_Action item:_ In the entries that follow, the line with "This screenshot has height=595, width=506." opens the range and the line with "Task: Tap the 已领取 stamp on 爵位特权 quest" closes it; repeat that range exactly, both lines included.

_Materials provided:_
┏━━

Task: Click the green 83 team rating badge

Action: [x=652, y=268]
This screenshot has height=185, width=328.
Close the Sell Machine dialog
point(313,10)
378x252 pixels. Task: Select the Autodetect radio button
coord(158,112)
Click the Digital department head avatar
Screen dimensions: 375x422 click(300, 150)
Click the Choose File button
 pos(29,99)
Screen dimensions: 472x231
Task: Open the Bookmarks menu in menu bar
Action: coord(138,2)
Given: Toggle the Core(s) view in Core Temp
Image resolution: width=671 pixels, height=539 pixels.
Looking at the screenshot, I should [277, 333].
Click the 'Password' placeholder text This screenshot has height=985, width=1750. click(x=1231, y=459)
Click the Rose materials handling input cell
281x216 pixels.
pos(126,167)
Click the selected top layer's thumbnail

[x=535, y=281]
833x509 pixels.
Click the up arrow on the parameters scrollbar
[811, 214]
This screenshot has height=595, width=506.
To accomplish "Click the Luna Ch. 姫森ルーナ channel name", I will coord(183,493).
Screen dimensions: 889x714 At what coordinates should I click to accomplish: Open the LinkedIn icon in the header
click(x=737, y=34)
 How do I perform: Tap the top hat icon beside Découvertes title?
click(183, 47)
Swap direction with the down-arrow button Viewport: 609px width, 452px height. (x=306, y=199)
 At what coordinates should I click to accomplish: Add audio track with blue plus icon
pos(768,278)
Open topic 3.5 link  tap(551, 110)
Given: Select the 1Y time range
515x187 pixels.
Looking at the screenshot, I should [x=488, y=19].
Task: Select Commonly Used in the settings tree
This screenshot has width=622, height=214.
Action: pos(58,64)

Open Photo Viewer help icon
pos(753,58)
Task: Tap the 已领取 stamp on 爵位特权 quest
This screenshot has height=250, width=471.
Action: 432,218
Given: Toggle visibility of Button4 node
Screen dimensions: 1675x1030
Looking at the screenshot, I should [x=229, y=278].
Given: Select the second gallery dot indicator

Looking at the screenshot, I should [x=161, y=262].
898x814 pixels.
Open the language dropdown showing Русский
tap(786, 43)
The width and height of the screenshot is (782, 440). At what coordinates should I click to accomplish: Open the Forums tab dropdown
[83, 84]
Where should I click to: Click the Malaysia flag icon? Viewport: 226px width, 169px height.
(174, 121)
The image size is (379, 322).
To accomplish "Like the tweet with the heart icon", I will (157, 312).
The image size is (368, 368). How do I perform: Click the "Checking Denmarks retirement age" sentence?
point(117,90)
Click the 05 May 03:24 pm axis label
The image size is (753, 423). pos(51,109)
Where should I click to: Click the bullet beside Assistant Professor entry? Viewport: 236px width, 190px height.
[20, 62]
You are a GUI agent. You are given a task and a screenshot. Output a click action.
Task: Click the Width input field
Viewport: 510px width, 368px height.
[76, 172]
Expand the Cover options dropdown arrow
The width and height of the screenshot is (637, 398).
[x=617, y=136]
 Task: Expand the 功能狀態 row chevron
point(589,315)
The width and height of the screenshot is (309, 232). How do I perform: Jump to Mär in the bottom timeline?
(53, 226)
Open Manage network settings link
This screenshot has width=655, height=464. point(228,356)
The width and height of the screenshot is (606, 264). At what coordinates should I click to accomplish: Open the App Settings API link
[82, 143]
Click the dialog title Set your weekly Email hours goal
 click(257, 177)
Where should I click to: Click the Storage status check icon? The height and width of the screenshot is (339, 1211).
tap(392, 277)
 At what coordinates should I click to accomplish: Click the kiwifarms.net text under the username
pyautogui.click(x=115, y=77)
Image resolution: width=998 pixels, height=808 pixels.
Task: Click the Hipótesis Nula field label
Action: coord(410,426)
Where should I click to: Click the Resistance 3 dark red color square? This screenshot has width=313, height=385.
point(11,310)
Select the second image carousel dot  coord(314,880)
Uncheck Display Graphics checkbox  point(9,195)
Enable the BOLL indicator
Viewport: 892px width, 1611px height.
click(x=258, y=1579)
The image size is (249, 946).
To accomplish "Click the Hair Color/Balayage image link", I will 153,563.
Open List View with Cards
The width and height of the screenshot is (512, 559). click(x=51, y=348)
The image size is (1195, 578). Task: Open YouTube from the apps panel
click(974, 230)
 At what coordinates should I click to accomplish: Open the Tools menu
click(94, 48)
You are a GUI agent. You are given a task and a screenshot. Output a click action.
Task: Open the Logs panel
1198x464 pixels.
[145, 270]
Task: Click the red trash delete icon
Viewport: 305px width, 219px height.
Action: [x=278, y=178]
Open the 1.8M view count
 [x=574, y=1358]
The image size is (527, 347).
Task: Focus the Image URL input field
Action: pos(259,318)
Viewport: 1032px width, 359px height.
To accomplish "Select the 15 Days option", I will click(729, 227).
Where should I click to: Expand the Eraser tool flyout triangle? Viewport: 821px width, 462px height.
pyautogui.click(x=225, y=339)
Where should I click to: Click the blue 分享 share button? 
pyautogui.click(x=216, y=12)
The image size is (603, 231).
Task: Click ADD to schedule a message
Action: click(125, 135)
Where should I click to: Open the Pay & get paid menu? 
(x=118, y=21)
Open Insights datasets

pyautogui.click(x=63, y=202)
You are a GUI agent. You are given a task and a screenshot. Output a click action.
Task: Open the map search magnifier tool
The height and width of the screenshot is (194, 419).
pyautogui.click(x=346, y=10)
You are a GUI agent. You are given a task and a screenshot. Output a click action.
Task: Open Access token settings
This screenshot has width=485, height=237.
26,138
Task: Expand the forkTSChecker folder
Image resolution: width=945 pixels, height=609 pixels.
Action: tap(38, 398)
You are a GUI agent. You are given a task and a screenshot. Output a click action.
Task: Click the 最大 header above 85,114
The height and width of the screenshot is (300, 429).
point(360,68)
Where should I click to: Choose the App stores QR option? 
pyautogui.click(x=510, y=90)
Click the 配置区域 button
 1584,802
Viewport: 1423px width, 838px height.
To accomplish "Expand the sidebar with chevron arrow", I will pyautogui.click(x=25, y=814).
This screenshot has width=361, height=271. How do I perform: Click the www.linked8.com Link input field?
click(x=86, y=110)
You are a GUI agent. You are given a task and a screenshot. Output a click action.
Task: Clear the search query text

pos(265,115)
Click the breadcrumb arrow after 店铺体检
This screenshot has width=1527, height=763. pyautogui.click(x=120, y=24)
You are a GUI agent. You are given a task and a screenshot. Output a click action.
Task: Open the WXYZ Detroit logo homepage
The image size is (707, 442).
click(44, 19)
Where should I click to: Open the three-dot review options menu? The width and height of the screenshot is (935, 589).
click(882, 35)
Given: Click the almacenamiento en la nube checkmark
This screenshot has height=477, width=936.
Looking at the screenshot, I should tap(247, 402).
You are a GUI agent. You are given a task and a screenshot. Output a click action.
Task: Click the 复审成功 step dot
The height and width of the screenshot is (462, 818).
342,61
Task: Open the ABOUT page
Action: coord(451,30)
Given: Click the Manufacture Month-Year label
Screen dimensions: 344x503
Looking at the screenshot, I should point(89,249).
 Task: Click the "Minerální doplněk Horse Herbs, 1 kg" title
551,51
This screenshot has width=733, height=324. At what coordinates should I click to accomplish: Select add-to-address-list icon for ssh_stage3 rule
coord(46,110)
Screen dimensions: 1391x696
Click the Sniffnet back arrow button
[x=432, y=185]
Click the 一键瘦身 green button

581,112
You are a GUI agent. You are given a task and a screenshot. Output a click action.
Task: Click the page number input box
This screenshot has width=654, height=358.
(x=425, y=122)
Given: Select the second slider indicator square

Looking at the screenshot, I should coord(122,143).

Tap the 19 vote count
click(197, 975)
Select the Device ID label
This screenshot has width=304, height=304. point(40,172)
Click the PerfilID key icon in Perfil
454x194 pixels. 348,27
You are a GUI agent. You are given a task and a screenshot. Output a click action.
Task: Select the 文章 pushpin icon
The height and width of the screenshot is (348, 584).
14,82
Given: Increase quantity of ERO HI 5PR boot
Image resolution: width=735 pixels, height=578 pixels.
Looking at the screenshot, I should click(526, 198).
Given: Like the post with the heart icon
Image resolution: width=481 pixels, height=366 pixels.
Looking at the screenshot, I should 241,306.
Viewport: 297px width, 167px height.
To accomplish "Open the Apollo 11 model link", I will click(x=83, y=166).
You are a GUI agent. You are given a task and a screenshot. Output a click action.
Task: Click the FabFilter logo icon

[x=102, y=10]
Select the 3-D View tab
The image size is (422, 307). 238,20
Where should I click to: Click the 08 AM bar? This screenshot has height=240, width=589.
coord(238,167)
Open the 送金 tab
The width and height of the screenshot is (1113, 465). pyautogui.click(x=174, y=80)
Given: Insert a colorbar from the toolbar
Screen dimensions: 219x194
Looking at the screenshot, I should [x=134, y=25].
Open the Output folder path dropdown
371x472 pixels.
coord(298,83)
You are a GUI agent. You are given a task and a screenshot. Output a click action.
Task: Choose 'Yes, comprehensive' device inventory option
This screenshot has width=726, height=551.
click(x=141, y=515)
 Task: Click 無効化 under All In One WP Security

┗━━

_Output for this exercise:_
This screenshot has height=595, width=506.
To accomplish "Click the Luna Ch. 姫森ルーナ channel name", I will coord(183,493).
Screen dimensions: 889x714 At what coordinates should I click to accomplish: Open the LinkedIn icon in the header
click(x=737, y=34)
 How do I perform: Tap the top hat icon beside Découvertes title?
click(183, 47)
Swap direction with the down-arrow button Viewport: 609px width, 452px height. (x=306, y=199)
 At what coordinates should I click to accomplish: Add audio track with blue plus icon
pos(768,278)
Open topic 3.5 link  tap(551, 110)
Given: Select the 1Y time range
515x187 pixels.
Looking at the screenshot, I should [x=488, y=19].
Task: Select Commonly Used in the settings tree
This screenshot has width=622, height=214.
Action: pos(58,64)

Open Photo Viewer help icon
pos(753,58)
Task: Tap the 已领取 stamp on 爵位特权 quest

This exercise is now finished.